Semplici e dirette le parole del suo testamento articolato negli anni,
dove Giovanni Paolo II si presenta in tutta la sua umiltà e spiritualità
non mancando di ricordare quanti hanno fatto parte della sua esperienza
umana e sacerdotale. “Quante persone dovrei qui elencare! (...) E quanti
rappresentanti del mondo della cultura, delle scienze, della politica,
dei mezzi di comunicazione sociale!”. Un mondo col quale ha
continuamente colloquiato, anche cercando l’incontro personale, per
capire e farsi capire.
A Cesare quel che è di Cesare, a Dio quel che è di Dio. A ciascuno il
suo. Giovanni Paolo II ha bussato talvolta invano al cuore di tutti noi,
potenti e non potenti, ma non si è fatto disarmare. Sarà dalla sua morte
che forse verranno i frutti che non ha potuto cogliere in terra.
Insegnamenti evangelici, etica, dignità della persona, diritto al
lavoro, pace, annullamento del debito del paesi poveri, rispetto della
vita, aiuto ai più deboli, libertà dei popoli, eliminazione della fame
nel mondo, paternità e maternità responsabili, clemenza per i
condannati. E si potrebbe continuare. Tutti temi, permeati dagli
insegnamenti della Chiesa, ai quali egli ha dedicato incessantemente il
suo pensiero e la sua parola di Papa inascoltato.

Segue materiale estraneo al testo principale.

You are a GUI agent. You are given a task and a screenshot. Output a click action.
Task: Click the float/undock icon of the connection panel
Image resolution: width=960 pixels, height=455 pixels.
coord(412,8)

Ed ora, come a concretizzare l’ insegnamento evangelico - il seme deve
prima morire per poter dare i suoi frutti - l’agonia e la morte di
questo Papa amico, fratello e padre hanno dato forse l’avvio a quella
che dovrebbe essere la vera rivoluzione dell’umanità. Un’umanità che ha
bisogno di recuperare i punti di riferimento e l’orientamento necessari
per un sano e ordinato progresso spirituale e sociale.